Copy each line of the material in which the word "dimensions" appears.

-=-=-=-=-

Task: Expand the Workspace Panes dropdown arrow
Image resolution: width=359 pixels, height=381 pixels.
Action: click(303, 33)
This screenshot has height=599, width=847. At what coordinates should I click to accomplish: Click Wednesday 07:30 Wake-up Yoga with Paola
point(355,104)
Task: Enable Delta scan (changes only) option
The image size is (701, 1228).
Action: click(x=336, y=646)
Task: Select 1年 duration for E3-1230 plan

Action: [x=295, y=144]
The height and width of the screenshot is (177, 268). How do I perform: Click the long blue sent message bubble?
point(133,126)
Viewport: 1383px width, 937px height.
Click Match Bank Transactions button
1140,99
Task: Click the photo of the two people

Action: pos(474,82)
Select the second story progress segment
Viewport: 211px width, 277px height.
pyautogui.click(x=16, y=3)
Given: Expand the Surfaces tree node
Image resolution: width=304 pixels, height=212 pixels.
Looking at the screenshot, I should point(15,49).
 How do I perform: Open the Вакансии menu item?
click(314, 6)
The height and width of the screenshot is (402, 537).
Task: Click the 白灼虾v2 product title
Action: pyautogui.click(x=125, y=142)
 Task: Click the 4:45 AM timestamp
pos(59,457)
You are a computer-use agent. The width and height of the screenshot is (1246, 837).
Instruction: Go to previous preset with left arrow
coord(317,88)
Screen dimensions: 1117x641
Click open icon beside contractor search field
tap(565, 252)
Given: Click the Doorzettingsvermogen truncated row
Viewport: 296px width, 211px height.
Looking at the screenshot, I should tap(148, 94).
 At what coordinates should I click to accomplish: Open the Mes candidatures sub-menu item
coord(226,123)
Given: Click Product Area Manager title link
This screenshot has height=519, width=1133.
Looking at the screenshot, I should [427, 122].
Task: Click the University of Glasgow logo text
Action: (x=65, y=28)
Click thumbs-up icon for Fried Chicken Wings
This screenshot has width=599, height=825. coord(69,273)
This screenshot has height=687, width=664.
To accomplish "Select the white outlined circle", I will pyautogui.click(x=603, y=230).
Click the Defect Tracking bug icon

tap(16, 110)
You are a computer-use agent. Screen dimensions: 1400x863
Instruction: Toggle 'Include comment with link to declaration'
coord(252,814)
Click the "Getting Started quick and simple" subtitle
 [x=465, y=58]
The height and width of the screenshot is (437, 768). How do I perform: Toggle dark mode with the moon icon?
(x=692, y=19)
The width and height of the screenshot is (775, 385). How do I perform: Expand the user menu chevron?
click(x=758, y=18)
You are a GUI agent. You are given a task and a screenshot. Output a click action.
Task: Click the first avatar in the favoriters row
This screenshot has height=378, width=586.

-=-=-=-=-

EXERCISE RESULT -
Screen dimensions: 1117x641
You are a computer-use agent. Screen dimensions: 1400x863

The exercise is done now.